The weekend was so busy that the Pakistani stayed an extra hour to help with the beer rush.  State law required us to stop selling alcohol at two in morning.  As the bars closed, half-drunk people lined up to buy cases of beer and bottles of cheap liquor.  As the deadline approached, people would race through the door yelling “Am I too late?  Am I too late?”  If they were, they’d beg and try to bribe me.  Women offered to give me blow jobs.  Guys offered me money and called me queer when I said no.  With the exception of a blond marine who let me fuck him in the cooler, I never violated the liquor law.

After thirty days the store manager called me for a performance appraisal.  “We’re giving you a raise to $5.50!” he said with real enthusiasm.  “We don’t give everyone the whole nickel, but you’re doing an exceptional job.”

Christmas eve found me sitting behind the counter surrounded by Marlboro Christmas albums and Joe Camel stocking stuffers (either one free with a three pack purchase).  It was a silent night if you didn’t count the whir of the slurpy machine and the beer coolers.  I was half asleep when he wandered in.  He walked right up to the counter and put the gun to my forehead.  The safe was on time lock and the cash register held just twenty dollars.  His eyes were bloodshot with pupils that had swallowed the iris.  I couldn’t move.  The gun was so cold it had frozen my body.  I stared at him.  My body would not move.

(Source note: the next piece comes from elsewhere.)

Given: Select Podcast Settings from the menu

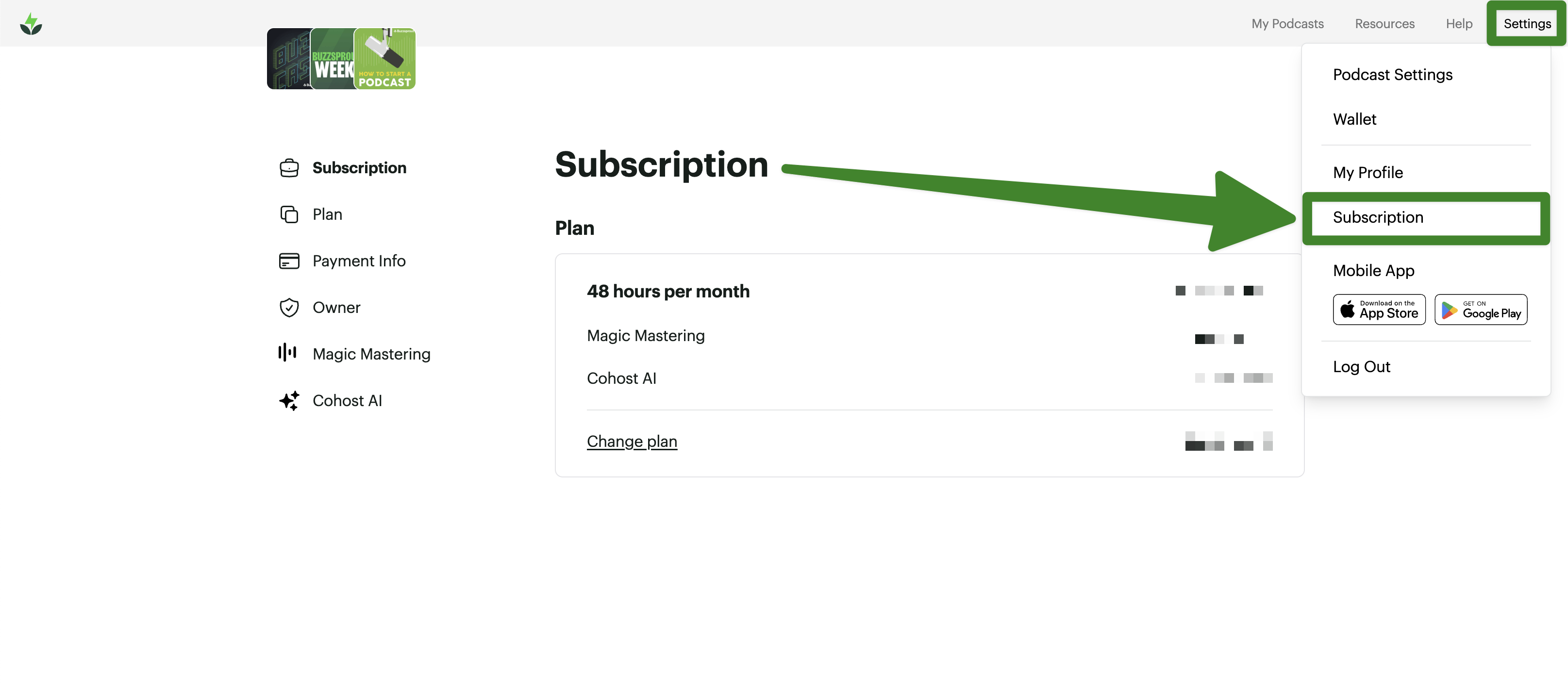Looking at the screenshot, I should pos(1392,75).
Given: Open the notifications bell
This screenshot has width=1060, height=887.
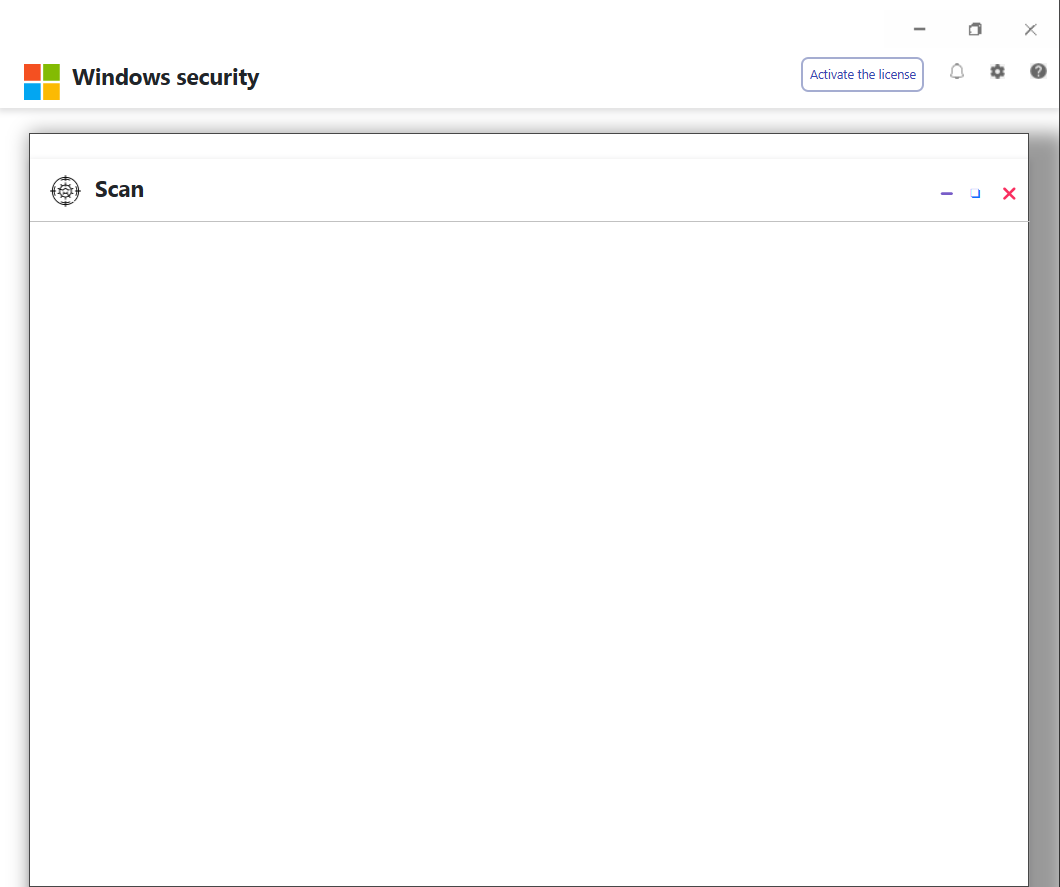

There was a crash as the front door flew open and a police officer tackled the man.  The gun flew across the store and spun under a soda machine.  “Call 911!” the police officer screamed at me as they wrestled on the floor.  I did.  “There is someone trying to kill a police officer in my store,” was all I said the operator.  Suddenly my head was filled with sirens and shouting.  The store filled with police.  None of them seemed to notice me.

I picked up the telephone and called the store manager at home.  “You need to come to the store,” I said.  “There isn’t anyone here to watch it because I quit.”